La regia è una questione di sensibilità artistica 

L’artisticità si fa poi tutt’uno con la sensibilità del regista Fellini che non smette mai di essere anche spettatore e fine osservatore. Così, quando Cirio gli chiede quale sia un momento irrinunciabile del suo lavoro, Fellini risponde: «è una specie – sono quasi impacciato a tradurlo sul piano verbale – di contatto che mi sembra di avvertire quasi con una sorta di solletico e di sentimento gioioso» (p. 85). È il momento in cui si palesa «la prima lontanissima e improbabile, ineffabile, sensazione di aver visto il film. Un sentimento che riguarda questa cosa che già esiste, perfettissima in tutti i suoi dettagli ma che in quel momento ti appare nella sua totalità e comincia a trasmettere la sua amicizia con te» (pp. 85-86). 
D’altra parte, qualsiasi dubbio sulla presenza del movente artistico è fugato dal fatto che, come ricorda Fellini, parallelamente a quella sua «vaga speranza» di diventare un giornalista egli coltivava anche altre ambizioni: «mi sarebbe piaciuto anche fare il direttore di un circo ma anche il pittore, insomma qualcosa che aveva più o meno vagamente a che fare con l’arte» (p. 82). 
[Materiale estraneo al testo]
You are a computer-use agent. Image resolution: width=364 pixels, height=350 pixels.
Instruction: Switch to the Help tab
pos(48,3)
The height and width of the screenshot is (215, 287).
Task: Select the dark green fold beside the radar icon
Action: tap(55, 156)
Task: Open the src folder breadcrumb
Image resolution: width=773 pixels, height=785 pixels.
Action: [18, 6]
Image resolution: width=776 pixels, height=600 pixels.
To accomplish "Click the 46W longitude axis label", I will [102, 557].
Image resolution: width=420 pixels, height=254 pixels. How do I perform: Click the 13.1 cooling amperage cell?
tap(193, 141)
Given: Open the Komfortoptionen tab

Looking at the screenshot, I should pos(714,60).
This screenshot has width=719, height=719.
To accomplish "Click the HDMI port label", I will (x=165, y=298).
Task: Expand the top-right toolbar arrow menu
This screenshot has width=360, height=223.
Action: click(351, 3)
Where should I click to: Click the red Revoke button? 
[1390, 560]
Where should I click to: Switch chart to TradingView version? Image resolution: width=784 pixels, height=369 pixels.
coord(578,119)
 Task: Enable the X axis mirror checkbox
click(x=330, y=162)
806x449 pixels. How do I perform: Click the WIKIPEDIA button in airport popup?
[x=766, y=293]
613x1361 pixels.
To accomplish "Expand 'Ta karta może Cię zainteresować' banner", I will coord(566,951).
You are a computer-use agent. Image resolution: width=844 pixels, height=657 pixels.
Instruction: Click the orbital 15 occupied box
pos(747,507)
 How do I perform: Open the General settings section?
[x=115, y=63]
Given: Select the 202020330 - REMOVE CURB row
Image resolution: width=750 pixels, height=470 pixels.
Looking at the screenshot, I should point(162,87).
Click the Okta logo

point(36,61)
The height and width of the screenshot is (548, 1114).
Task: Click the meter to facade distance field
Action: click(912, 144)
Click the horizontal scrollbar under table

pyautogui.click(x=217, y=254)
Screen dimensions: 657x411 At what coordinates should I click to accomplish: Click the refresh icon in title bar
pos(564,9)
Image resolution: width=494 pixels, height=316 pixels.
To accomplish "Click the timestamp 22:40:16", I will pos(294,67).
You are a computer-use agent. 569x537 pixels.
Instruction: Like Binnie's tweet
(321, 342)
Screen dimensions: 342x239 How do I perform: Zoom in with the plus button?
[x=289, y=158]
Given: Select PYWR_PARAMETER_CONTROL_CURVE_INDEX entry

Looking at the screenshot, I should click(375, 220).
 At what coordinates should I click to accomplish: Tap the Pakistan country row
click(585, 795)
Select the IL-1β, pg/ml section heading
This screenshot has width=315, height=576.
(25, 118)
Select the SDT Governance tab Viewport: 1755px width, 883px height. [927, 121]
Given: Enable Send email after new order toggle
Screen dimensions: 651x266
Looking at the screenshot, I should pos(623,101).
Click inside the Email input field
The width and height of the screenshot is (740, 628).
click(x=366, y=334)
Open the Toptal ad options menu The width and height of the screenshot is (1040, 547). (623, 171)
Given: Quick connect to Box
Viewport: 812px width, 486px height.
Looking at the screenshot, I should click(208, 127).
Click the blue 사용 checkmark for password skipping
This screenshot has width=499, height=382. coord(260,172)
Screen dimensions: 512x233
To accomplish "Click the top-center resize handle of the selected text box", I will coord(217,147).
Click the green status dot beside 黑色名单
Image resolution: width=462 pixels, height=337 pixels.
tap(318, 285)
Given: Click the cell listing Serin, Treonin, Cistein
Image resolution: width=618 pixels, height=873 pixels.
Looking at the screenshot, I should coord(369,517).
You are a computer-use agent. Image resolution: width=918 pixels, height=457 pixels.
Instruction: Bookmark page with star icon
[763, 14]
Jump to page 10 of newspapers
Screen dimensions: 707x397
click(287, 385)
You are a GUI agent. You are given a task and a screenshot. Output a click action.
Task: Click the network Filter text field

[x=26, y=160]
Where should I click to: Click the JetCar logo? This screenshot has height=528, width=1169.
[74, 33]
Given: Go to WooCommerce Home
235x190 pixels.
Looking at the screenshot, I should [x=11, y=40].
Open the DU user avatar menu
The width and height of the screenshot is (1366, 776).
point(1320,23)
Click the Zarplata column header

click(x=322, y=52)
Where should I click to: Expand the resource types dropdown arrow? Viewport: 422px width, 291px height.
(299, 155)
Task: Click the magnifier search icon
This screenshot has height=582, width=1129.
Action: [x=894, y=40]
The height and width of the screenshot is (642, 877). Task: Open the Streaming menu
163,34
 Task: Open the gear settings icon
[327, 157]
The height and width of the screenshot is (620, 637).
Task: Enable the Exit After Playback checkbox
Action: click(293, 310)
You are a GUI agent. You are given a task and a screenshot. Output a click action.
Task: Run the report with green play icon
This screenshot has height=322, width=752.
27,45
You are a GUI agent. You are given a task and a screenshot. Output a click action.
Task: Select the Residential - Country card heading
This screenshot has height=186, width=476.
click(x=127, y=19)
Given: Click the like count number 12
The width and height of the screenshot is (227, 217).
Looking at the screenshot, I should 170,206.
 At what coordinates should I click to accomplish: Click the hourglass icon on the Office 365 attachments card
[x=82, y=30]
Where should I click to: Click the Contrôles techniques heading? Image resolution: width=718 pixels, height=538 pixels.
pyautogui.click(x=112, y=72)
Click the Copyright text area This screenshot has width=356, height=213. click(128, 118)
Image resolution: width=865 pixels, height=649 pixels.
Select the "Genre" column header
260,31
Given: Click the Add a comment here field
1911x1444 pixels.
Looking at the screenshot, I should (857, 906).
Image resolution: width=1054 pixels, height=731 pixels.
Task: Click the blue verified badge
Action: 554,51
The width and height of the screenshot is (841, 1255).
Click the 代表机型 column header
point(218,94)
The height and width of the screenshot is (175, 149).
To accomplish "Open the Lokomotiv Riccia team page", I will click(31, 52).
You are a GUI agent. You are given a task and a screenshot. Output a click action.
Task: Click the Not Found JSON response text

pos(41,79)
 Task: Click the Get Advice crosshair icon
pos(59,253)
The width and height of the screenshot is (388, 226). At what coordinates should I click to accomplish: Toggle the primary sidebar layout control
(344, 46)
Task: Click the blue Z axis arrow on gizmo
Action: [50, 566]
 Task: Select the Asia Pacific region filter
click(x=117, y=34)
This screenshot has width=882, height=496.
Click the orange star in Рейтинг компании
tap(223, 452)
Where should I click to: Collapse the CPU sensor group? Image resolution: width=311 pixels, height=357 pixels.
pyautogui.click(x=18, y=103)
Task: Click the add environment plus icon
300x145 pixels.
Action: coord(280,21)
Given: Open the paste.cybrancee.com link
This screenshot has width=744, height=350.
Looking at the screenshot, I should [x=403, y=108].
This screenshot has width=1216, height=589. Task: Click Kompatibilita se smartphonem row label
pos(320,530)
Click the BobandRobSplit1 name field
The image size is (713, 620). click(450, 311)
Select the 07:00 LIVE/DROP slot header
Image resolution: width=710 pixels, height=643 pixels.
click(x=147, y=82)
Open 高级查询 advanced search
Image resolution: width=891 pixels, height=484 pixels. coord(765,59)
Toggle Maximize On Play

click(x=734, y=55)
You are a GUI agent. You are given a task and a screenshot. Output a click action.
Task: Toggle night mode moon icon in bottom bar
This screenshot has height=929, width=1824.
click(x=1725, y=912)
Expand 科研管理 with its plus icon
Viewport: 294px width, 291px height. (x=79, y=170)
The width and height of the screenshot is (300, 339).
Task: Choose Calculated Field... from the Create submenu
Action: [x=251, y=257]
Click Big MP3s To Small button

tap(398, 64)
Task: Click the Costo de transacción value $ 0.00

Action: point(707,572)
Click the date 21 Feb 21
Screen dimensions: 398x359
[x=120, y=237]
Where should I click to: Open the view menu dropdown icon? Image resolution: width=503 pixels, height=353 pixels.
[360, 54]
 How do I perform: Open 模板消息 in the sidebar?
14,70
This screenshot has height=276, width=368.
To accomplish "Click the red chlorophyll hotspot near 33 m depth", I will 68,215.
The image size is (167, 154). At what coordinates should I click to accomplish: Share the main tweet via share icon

La nuova edizione de Il mestiere del regista 

Quello pubblicato da Cue Press nella sua nuova edizione è un libro sicuramente prezioso che, grazie al fruttuoso scambio dialogico mantenuto da Cirio di pagina in pagina, invita a riflettere non solo sulla poetica di uno dei più grandi registi del Novecento ma anche sul suo modo di intendere quella pratica artistica che ha svolto per una vita mettendosi in più panni senza mai smettere di interrogarla. L’intervista conclusiva con il compositore Piovani aggiunge ulteriore valore al volume.